April 21, 2011 01:21 PM

Tackle shops are restocking custom lures, guides are booking trips, and anglers are getting ready: Salmon are coming back to the Sacramento Valley.

It has been four years since the region enjoyed full recreational fishing access to the majestic chinook salmon, a result of cutbacks caused by a steep decline in the fall run. Today in Sacramento, the California Fish and Game Commission is expected to reinstate normal fishing rules in the Sacramento, American and Feather rivers for the first time since 2007.

New data from tagging programs at salmon hatcheries indicate the one-month delay is important to protect the spring run, said Rob Titus, a senior environmental scientist at the Department of Fish and Game.

The department also expects that high water flows this year in the Feather River are likely to make conditions difficult for fishermen during that month anyway.

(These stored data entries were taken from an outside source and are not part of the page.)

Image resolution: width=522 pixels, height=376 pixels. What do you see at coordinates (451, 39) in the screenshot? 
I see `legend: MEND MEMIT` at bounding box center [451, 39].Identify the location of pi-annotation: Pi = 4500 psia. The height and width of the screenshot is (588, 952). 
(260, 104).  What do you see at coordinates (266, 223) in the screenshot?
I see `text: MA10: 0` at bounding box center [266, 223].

Doing right by the spring run is especially important because the new tagging data also provide evidence that the more abundant fall run is now a hatchery-dependent species. In short, anglers' primary target has become domesticated by hatchery breeding.

Biologists argue this has weakened the species, making it more vulnerable to the kind of environmental changes that caused the population collapse four years ago.

Whether hatchery or natural, federal officials have reported that the fall run collapsed largely due to changes in the Pacific's upwelling currents that reduced the food available to salmon during their ocean-going adult years. But they did not rule out other factors, including habitat loss, water diversions in the Sacramento-San Joaquin Delta, and pollution in the fish's freshwater habitat.